Task statement:
Using the data below, output the first line and every line after it up to and including the line containing "You are a computer-use agent. 625x417 pixels.", exactly as written and with nothing added.

***** Task input *****

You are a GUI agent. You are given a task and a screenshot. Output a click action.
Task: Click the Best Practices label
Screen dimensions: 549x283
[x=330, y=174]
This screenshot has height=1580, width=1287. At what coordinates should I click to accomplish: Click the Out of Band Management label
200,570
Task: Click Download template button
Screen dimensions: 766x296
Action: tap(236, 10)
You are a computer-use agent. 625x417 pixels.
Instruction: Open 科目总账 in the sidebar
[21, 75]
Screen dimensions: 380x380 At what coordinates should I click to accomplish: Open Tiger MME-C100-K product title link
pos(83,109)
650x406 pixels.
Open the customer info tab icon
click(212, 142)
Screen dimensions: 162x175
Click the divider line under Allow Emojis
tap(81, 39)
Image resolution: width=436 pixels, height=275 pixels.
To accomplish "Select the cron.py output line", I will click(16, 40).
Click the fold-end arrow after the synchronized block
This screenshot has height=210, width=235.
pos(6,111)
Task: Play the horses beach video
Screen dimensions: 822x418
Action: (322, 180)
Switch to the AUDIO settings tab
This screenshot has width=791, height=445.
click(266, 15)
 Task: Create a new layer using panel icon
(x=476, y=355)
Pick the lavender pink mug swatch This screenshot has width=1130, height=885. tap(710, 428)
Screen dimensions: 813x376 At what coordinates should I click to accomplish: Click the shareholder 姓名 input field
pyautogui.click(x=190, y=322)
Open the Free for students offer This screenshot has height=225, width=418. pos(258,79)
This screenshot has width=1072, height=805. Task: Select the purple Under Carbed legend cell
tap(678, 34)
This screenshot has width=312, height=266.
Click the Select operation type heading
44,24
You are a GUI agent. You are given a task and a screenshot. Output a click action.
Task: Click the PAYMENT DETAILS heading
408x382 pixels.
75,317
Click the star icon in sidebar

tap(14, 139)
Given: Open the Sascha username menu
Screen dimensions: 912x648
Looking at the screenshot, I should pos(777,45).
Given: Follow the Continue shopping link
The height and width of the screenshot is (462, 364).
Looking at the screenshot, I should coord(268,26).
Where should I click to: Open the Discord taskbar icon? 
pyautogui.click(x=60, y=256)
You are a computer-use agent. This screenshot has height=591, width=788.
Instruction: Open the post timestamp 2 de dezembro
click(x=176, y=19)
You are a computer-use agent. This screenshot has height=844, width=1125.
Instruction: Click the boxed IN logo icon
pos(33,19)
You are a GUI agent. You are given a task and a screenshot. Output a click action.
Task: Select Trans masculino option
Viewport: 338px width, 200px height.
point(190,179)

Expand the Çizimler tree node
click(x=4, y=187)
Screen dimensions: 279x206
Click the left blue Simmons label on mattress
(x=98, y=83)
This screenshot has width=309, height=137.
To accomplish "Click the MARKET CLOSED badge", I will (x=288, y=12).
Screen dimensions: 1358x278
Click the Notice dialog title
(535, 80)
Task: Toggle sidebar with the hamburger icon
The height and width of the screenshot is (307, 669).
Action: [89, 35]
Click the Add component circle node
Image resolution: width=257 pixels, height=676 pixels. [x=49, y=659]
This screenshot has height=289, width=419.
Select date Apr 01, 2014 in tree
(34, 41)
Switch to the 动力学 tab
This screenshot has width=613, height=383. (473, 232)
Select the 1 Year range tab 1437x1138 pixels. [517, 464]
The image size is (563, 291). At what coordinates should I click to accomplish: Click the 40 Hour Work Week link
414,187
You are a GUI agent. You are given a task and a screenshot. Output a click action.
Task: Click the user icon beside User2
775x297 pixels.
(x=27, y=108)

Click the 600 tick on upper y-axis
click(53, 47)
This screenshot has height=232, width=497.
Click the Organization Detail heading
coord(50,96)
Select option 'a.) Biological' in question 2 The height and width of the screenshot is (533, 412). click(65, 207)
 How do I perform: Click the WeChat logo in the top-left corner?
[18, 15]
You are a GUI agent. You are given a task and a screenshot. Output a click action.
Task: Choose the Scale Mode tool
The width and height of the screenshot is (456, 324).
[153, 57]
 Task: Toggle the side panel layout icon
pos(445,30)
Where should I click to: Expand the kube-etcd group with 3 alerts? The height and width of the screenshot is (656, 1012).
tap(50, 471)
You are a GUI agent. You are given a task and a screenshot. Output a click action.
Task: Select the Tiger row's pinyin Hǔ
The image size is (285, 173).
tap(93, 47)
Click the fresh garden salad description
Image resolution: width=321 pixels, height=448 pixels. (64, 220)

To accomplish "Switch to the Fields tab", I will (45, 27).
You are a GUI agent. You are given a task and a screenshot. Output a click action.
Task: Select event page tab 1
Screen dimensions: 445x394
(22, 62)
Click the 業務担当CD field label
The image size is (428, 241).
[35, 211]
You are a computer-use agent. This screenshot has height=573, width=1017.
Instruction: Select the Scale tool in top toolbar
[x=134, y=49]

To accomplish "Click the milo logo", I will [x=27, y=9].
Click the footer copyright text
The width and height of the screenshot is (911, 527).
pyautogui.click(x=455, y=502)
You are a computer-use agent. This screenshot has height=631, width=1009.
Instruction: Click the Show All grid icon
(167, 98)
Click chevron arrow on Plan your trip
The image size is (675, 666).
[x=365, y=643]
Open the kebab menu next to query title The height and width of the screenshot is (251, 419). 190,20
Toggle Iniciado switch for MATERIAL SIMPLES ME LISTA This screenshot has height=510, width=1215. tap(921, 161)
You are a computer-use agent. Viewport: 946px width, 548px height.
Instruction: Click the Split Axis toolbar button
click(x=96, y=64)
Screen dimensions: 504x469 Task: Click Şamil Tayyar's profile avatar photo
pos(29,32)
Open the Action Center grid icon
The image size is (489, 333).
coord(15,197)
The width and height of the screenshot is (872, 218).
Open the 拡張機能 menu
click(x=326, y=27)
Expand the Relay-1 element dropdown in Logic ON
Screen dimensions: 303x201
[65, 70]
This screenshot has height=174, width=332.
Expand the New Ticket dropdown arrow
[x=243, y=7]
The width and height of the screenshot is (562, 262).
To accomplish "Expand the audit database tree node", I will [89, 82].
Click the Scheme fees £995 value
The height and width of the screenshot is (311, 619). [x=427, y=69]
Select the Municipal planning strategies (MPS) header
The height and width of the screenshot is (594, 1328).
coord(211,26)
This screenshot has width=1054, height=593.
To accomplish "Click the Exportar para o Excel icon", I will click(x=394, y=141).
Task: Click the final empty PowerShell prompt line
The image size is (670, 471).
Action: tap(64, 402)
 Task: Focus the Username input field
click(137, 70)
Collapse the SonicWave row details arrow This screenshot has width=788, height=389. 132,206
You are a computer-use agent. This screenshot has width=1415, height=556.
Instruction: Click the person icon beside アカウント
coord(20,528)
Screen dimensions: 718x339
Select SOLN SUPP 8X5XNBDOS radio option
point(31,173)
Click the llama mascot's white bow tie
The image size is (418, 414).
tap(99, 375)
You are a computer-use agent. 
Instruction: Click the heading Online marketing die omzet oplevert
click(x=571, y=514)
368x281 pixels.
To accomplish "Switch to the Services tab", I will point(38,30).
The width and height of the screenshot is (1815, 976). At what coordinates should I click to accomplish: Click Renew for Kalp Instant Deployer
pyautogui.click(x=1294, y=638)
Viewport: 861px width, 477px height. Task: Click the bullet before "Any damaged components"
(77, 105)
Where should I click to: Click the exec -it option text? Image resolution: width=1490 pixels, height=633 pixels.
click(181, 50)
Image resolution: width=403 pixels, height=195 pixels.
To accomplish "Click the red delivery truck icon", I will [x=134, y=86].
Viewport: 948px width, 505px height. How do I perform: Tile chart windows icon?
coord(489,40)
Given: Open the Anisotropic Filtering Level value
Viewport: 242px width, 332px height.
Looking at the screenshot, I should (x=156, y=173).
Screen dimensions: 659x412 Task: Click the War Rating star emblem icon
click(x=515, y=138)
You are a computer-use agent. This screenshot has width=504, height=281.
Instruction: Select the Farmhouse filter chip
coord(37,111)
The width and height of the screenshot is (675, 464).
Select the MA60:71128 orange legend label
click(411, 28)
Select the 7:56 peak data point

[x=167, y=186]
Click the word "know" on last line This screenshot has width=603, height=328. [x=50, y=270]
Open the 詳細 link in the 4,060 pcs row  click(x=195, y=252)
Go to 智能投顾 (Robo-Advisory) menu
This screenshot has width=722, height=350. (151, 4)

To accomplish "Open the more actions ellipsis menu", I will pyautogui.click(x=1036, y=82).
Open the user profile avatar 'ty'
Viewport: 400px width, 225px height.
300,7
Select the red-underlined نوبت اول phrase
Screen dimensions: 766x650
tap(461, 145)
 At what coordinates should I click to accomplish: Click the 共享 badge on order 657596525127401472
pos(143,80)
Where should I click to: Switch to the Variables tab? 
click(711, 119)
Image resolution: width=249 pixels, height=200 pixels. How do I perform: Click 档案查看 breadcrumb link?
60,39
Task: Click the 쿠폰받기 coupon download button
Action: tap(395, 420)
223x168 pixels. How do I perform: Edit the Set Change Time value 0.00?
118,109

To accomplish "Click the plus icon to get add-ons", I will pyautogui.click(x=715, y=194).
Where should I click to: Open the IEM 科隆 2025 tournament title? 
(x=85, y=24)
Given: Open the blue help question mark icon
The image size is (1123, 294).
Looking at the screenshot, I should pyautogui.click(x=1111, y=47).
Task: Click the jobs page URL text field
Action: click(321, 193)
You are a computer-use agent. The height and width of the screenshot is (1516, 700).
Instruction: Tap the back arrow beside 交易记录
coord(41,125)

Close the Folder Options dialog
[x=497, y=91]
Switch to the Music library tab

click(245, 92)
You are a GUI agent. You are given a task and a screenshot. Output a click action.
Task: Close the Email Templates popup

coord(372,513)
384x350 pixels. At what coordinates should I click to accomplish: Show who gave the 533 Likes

*****

Exercise result:
You are a GUI agent. You are given a task and a screenshot. Output a click action.
Task: Click the Best Practices label
Screen dimensions: 549x283
[x=330, y=174]
This screenshot has height=1580, width=1287. At what coordinates should I click to accomplish: Click the Out of Band Management label
200,570
Task: Click Download template button
Screen dimensions: 766x296
Action: tap(236, 10)
You are a computer-use agent. 625x417 pixels.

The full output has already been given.